Carlos Carnicero – Wert, el destroyer, solo acierta cuando se rectifica.


MADRID, 27 (OTR/PRESS)

Wert ha llegado al final del camino, pero no se conoce la fecha de su deserción. Intuyo que su naturaleza radica en la soberbia de creer que es el más listo, el más ingenioso y el más brillante. Ha sido derrotado por la sociedad y por su propio partido. Las encuestas son tozudas en suspenderle, de forma que no da ni de lejos la nota exigida para ser miembro del Gobierno. Se le ha acabado la beca para gobernar.

Ha realizado muchas declaraciones sorprendentes. La más notable es: «a veces me sorprendo por cosas que digo». Una confesión de incontinencia verbal y de pensamiento contradictorio.
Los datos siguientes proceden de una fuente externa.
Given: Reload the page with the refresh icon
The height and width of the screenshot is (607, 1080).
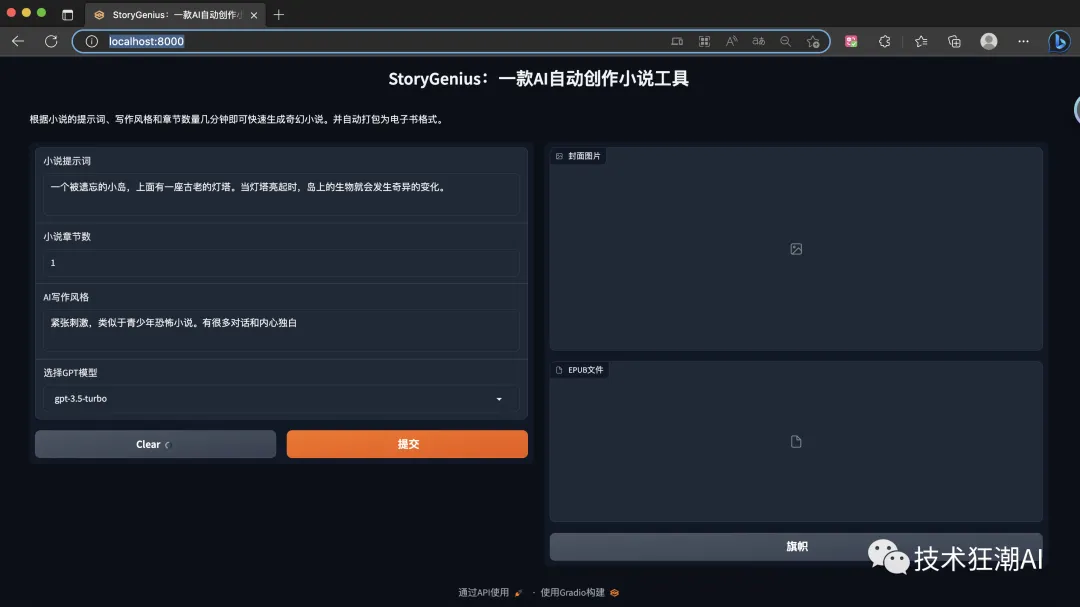Looking at the screenshot, I should pyautogui.click(x=51, y=41).
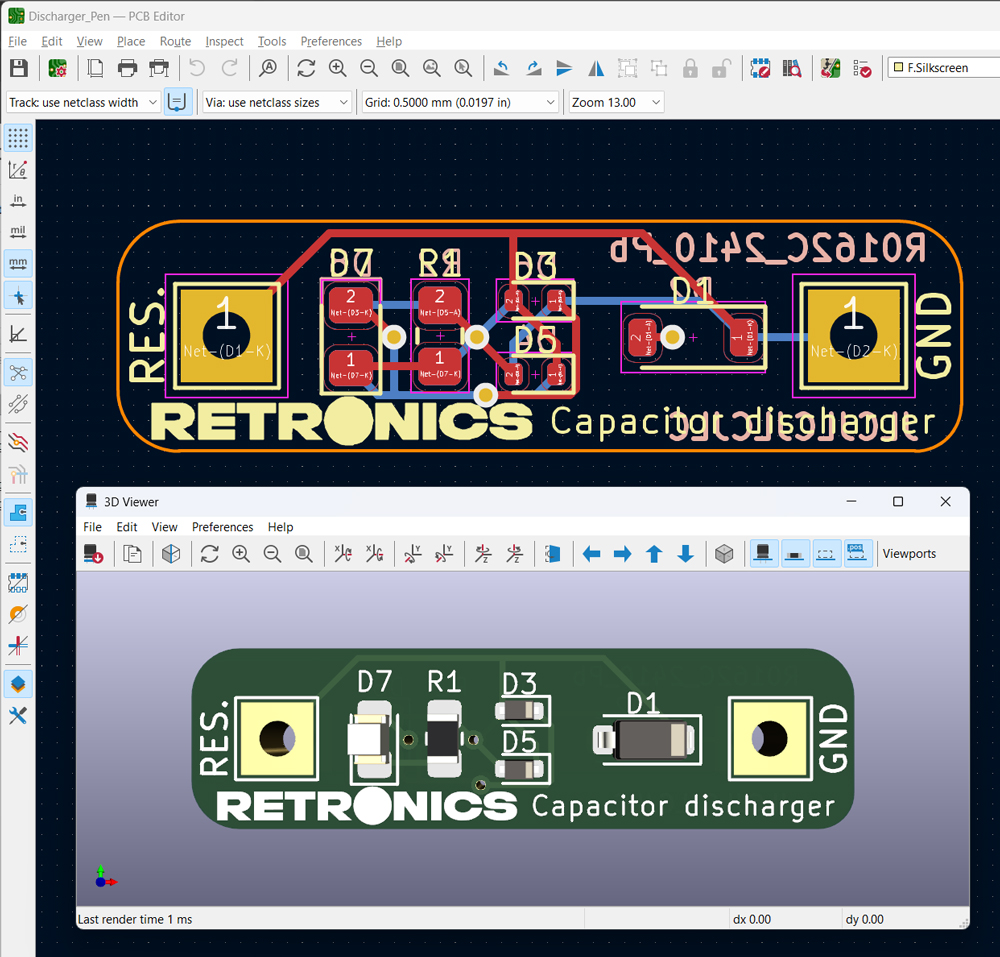This screenshot has height=957, width=1000.
Task: Zoom to fit the board view
Action: coord(400,68)
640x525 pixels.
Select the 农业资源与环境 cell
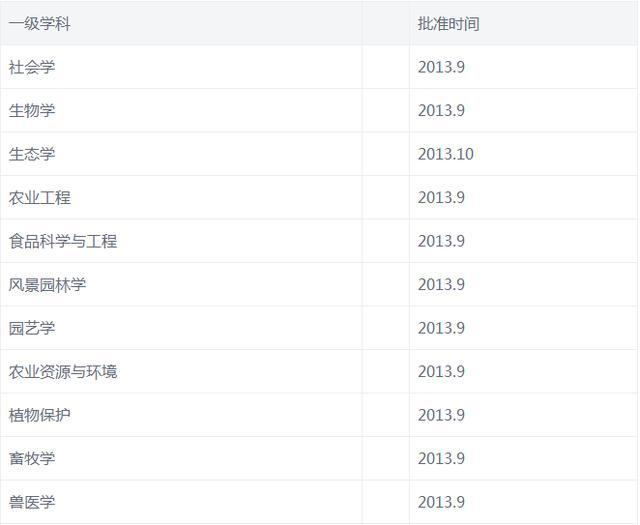63,371
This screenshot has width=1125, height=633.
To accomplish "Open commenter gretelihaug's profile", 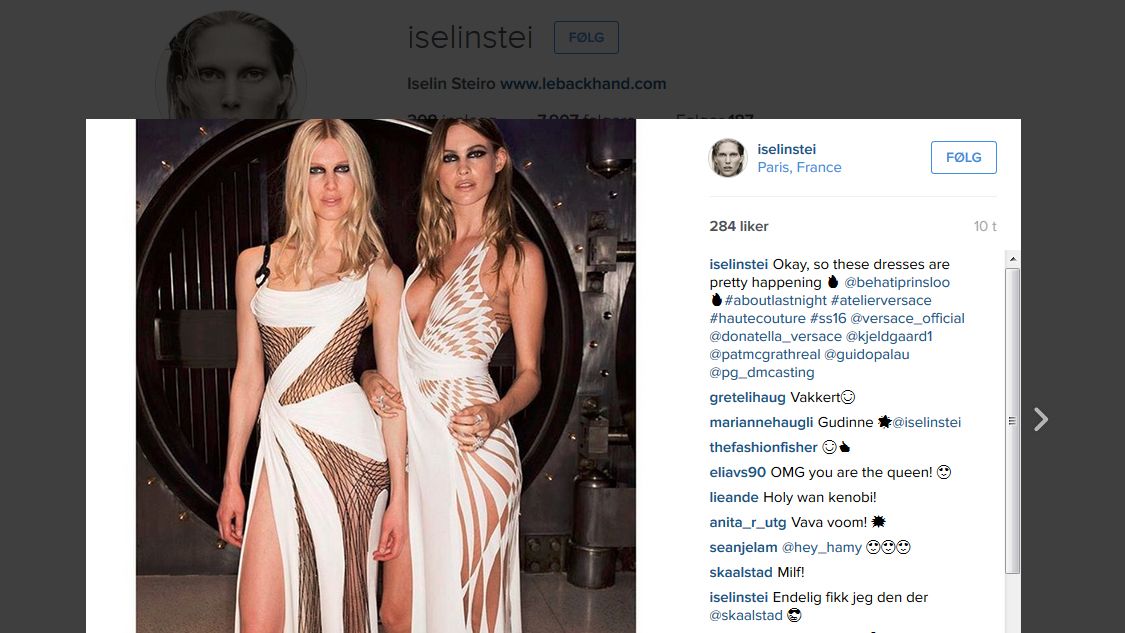I will click(x=747, y=397).
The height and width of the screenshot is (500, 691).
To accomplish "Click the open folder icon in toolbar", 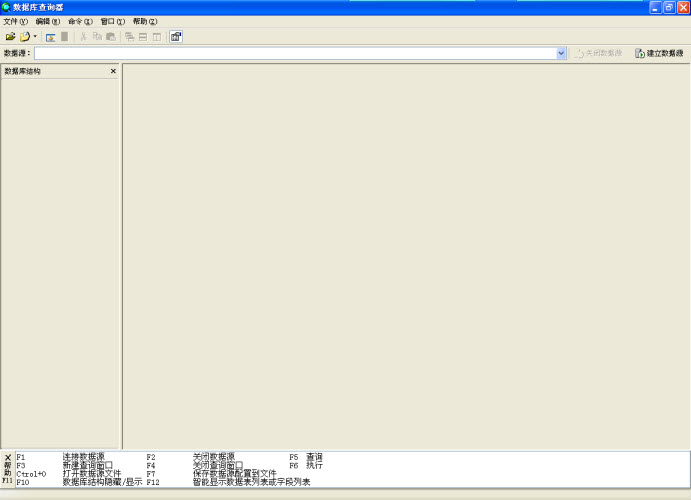I will (10, 36).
Lo único que es para nota es que no aprenda a pensar antes de hablar.

El incendio de Cataluña se atizó con sus intenciones de «españolizar» el territorio; su apuesta por la cultura se sintetiza en el IVA al 21 por ciento. Y podríamos añadir muchas más cosas, pero la perla negra es que la asignatura de religión cuente para la media académica como cualquier otra. Solo hubiera faltado «formación del espíritu nacional». No le va a dar tiempo.

José Ignacio Wert ha tenido una derrota de la magnitud de la que sufrió Napoleón en Waterloo. La rectificación de la nota media para las becas solo se puede compensar con su dimisión o su cese.

Pero lo más grave es la confesión intelectual de un elitista que no entiende el principio constitucional de igualdad de los españoles. Su concepción de las becas radica en los viejos principios de caridad de los roperos parroquiales. A los pobres, si quieren salir de su agujero, según Wert, hay que exigirles un rendimiento superior a los demás estudiantes. Si quien puede pagar la matrícula, solo necesita una calificación de cinco, los pobres deberían rendir 6,5. Ahora volvemos al 5,5, que sigue siendo discriminatorio, pero menos.

Toda la enseñanza superior está subvencionada. Según las carreras, lo que pagan los alumnos cubre ente el veinte y el treinta por ciento del coste de su plaza. El resto lo pagamos todos los españoles, incluso quienes no pueden llevar a sus hijos a la universidad, a través de nuestros impuestos.

Lo que se discute es si los que no tienen recursos deber ser ayudados como un derecho constitucional por ese diferencial del veinte o treinta por ciento. Y a Wert le hubiera gustado que no hubieran podido ir a la universidad los pobres que solo sacaran un aprobado, que es suficiente para todos los demás.

Con José Ignacio Wert ha pasado lo mismo que con Alberto Ruiz Gallardón. Durante mucho tiempo, estuvieron al abrigo de un grupo de comunicación que pretendía el monopolio del pensamiento progresista. Los dos, cuando llegaron a su cima de poder, el Gobierno, se quitaron el ropaje de demócratas progresistas y se pusieron el uniforme de destrucción de la igualdad y del estado del bienestar. Su excusa es la supuesta meritocracia que encubre un elitismo censitario.

Hay que agradecer a Wert, y también a Gallardón, que hayan sido tan didácticos en la explicación a los ciudadanos de las intenciones encubiertas del Gobierno de Rajoy. Están aprovechando la crisis para implantar un modelo ideológico que facilitará, todavía más el aumento de las desigualdades. Es una pena que dimita o que lo cesen, porque es un factor importante para que el PP toque suelo en las encuestas. Todavía falta bastante.